For the first time since my visit, I let myself wonder about Lana’s brother, committed to that asylum in Eureka. Had he been in a similar position, but with no understanding human to hear his story? No, it couldn’t be that. Lana had specified that he was in a facility run by elementals. Mental illness wasn’t discussed openly by our race, but that didn’t mean it didn’t exist.
There were whispers, always, about those who had simply lived too long, whose bodies had outlived the mind’s desire for sanity. I had never seen it, however, and had come to think of the whispers as nothing more than a cautionary tale for those of us who would live to see many centuries pass, a warning to remain connected to this world.
It was possible that Trent Pond’s mind had not been adaptable enough to age alongside his body. I didn’t know how old Lana was, and he was her older brother by centuries. Maybe his illness had nothing to do with being half human. I had no proof that it did, and I very much wanted to believe that there was no connection.
My reverie was interrupted by an unfamiliar voice. “Hey, you’re Brian’s friend, aren’t you?” I looked at the man speaking to me, certain I’d never seen him before. I thought he was human, though I couldn’t be sure. He looked like your typical snowboarder, average height but with a strong and nimble physique, bleached blond hair and ear plugs, and a slightly stoned grin. I nodded. “I thought so. I’m really good with faces.”
“How do you know Brian?” I didn’t care, not really, but I saw no reason not to make polite conversation, especially with ten more minutes to kill before the pizza was ready.
“Oh, Brian and I go way back. He’d hook me up at the bar, I’d hook him up with a slice. You know, that kind of thing. I’m Rob. He must have mentioned me. So, how do you know him?”

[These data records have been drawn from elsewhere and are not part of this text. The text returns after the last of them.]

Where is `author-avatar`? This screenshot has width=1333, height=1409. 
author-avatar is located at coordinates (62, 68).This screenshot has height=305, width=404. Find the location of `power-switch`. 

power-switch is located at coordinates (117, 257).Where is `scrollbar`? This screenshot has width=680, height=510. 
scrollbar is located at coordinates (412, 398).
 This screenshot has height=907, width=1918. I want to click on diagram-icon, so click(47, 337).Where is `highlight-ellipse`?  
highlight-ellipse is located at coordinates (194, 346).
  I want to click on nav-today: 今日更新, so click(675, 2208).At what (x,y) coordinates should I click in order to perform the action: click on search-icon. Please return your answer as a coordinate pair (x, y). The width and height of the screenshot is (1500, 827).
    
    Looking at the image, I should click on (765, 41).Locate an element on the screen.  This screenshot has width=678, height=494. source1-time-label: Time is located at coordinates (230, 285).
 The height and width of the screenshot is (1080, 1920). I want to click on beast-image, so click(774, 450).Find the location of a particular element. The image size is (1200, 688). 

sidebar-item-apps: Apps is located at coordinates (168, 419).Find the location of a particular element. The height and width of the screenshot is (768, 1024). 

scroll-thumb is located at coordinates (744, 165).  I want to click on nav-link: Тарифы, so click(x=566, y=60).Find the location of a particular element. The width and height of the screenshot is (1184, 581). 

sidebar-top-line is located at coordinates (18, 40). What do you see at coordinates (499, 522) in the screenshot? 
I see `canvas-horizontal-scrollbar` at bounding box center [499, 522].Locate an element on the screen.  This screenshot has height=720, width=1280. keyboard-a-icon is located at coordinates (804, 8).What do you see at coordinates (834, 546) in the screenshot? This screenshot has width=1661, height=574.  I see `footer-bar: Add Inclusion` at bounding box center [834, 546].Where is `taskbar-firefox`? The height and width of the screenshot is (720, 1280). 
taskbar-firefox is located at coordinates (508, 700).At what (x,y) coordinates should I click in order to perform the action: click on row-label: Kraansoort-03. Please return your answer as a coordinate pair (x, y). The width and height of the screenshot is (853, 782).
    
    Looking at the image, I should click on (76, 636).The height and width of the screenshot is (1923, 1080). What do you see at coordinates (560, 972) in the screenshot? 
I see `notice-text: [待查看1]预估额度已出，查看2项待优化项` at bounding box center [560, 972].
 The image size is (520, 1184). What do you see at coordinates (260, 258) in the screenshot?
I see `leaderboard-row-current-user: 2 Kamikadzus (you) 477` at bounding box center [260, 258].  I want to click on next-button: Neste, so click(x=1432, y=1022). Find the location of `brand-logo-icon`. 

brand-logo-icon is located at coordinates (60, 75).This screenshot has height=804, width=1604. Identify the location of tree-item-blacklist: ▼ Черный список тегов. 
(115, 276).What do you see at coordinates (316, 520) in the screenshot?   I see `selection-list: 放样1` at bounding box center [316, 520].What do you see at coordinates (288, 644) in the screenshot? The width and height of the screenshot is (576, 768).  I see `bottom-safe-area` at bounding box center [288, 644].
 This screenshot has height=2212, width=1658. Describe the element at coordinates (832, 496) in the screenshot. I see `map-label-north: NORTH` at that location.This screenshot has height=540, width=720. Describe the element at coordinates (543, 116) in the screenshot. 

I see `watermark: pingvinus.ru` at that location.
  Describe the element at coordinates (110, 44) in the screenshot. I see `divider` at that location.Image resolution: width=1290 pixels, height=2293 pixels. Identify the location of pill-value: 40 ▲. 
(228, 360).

I nodded and smiled vaguely, wondering if I should wait in the car, after all. I was feeling overloaded by people already, and this conversation showed no sign of tapering off. “We go way back, too.”
“Oh, yeah? Awesome. Hey, how did you like that prank we pulled?”
I was edging toward the door, trying to be subtle. “What prank?” I asked. I was still a couple feet from the door.
“Oh, man, I forgot. You never saw my face, did you?”
I froze, all thoughts of making a graceful exit evaporating. “What are you talking about?” I tried to keep a conversational tone, but my words sounded as if they were covered in rocks, gritty and heavy.